Book Synopsis Modernism: A Very Short Introduction by : Christopher Butler
Download or read book Modernism: A Very Short Introduction written by Christopher Butler and published by Oxford University Press. This book was released on 2010-07-29 with total page 137 pages. Available in PDF, EPUB and Kindle. Book excerpt: A compact introduction to modernism--why it began, what it is, and how it hasshaped virtually all aspects of 20th and 21st century life
Book Synopsis Staging the Trials of Modernism by : Dale Barleben
Download or read book Staging the Trials of Modernism written by Dale Barleben and published by University of Toronto Press. This book was released on 2017-01-01 with total page 185 pages. Available in PDF, EPUB and Kindle. Book excerpt: In Staging the Trials of Modernism, Dale Barleben explores the interactions among literature, cultural studies, and the law through detailed analyses of select British modern writers including Oscar Wilde, Joseph Conrad, Ford Madox Ford, and James Joyce. By tracing the relationships between the literature, authors, media, and judicial procedure of the time, Barleben illuminates the somewhat macabre element of modern British trial process, which still enacts and re-enacts itself throughout contemporary judicial systems of the British Commonwealth. Using little seen legal documents, like Ford's contempt trial decision, Staging the Trials of Modernism uncovers the conversations between the interior style of British Modern authors and the ways in which law began rethinking concepts like intent and the subconscious. Barleben's fresh insights offer a nuanced look into the ways in which law influences literary production.
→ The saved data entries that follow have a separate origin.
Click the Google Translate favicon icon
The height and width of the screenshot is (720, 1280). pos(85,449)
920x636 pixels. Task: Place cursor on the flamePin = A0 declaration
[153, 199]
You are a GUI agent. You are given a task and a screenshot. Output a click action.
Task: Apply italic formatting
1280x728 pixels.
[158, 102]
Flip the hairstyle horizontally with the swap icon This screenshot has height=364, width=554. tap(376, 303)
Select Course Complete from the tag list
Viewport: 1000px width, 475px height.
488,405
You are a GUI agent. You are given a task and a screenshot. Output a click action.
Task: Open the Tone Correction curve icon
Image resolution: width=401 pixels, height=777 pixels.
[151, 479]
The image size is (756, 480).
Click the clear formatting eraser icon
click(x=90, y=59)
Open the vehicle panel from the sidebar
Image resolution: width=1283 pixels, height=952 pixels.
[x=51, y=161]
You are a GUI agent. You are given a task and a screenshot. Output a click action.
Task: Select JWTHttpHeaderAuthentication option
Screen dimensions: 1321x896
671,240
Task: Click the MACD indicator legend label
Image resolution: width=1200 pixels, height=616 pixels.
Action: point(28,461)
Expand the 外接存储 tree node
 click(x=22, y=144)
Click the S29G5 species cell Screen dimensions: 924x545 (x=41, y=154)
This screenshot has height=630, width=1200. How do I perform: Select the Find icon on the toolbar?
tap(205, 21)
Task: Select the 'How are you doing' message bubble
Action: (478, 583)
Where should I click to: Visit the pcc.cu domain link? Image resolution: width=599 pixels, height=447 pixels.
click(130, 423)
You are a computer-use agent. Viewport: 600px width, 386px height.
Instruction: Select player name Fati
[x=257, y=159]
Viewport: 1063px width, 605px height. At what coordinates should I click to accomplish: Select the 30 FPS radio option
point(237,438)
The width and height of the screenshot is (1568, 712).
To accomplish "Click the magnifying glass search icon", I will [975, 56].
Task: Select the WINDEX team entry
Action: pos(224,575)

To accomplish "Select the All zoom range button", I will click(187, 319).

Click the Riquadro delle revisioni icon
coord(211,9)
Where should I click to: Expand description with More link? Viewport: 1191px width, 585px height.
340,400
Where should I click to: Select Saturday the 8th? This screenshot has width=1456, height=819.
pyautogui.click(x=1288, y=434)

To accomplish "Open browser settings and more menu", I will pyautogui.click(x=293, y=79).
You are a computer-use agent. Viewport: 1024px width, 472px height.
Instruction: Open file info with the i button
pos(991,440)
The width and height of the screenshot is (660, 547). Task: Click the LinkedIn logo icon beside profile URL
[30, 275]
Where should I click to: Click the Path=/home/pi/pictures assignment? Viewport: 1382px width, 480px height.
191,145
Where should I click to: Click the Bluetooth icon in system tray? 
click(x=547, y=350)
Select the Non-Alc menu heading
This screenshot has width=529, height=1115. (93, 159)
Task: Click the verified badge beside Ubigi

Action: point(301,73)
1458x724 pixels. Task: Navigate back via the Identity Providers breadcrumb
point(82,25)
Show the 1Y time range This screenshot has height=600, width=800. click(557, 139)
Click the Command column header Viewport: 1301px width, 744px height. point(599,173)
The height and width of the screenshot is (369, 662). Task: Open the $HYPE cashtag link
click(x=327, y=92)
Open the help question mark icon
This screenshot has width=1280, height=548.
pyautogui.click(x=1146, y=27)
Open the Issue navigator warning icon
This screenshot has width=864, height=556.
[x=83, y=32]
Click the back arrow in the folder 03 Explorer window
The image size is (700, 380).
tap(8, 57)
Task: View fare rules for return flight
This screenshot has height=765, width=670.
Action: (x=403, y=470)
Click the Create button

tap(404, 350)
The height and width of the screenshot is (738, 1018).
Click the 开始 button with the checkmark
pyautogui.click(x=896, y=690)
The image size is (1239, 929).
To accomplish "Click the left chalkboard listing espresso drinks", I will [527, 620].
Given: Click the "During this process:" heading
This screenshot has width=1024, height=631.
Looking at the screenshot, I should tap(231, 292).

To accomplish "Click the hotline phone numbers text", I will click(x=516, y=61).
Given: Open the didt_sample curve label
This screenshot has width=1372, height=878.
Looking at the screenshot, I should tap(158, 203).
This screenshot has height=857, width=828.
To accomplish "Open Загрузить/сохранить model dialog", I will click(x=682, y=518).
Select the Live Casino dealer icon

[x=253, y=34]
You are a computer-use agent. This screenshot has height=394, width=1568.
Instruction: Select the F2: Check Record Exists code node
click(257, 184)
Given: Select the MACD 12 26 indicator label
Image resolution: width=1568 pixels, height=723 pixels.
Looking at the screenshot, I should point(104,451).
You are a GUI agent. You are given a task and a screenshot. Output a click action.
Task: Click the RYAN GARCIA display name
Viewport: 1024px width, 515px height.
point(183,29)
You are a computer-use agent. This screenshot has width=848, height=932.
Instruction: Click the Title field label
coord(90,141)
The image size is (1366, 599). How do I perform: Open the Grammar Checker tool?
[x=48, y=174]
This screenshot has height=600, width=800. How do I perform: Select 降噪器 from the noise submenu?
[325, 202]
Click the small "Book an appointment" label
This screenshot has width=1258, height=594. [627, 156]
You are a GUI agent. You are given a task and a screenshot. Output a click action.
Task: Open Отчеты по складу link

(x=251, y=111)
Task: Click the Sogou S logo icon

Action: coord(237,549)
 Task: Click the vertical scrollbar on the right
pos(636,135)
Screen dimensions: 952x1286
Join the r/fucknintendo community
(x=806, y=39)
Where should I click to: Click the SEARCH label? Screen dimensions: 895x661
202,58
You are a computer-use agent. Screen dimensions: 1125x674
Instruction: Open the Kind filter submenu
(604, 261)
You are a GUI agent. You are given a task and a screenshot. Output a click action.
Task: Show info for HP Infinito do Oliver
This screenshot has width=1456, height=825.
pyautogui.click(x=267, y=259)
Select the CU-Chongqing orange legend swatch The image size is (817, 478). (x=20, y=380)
Book Synopsis Modernism and Hegemony by : Neil Larsen
Download or read book Modernism and Hegemony written by Neil Larsen and published by U of Minnesota Press. This book was released on 1990 with total page 176 pages. Available in PDF, EPUB and Kindle. Book excerpt:
Book Synopsis Constitutional Modernism by : Timothy Hyde
Download or read book Constitutional Modernism written by Timothy Hyde and published by . This book was released on 2012 with total page 371 pages. Available in PDF, EPUB and Kindle. Book excerpt: How does architecture make its appearance in civil society? Constitutional Modernism pursues this challenging question by exploring architecture, planning, and law as cultural forces. Analyzing the complex entanglements between these disciplines in the Cuban Republic, Timothy Hyde reveals how architects joined with other professionals and intellectuals in efforts to establish a stable civil society, from the promulgation of a new Cuban Constitution in 1940 up until the Cuban Revolution. By arguing that constitutionalism was elaborated through architectural principles and practices as well as legal ones, Hyde offers a new view of architectural modernism as a political and social instrument. He contends that constitutionalism produced a decisive confluence of law and architecture, a means for planning the future of Cuba. The importance of architecture in this process is laid bare by Hyde's thorough scrutiny of a variety of textual, graphical, and physical artifacts. He examines constitutional articles, exhibitions, interviews, master plans, monuments, and other primary materials as acts of design. Read from the perspective of architectural history, Constitutional Modernism demonstrates how the modernist concepts that developed as an international discourse before the Second World War evolved through interactions with other disciplines into a civil urbanism in Cuba. And read from the perspective of Cuban history, the book explains how not only material products such as buildings and monuments but also the immaterial methods of architecture as a cultural practice produced ideas that had consequential effects on the political circumstances of the nation.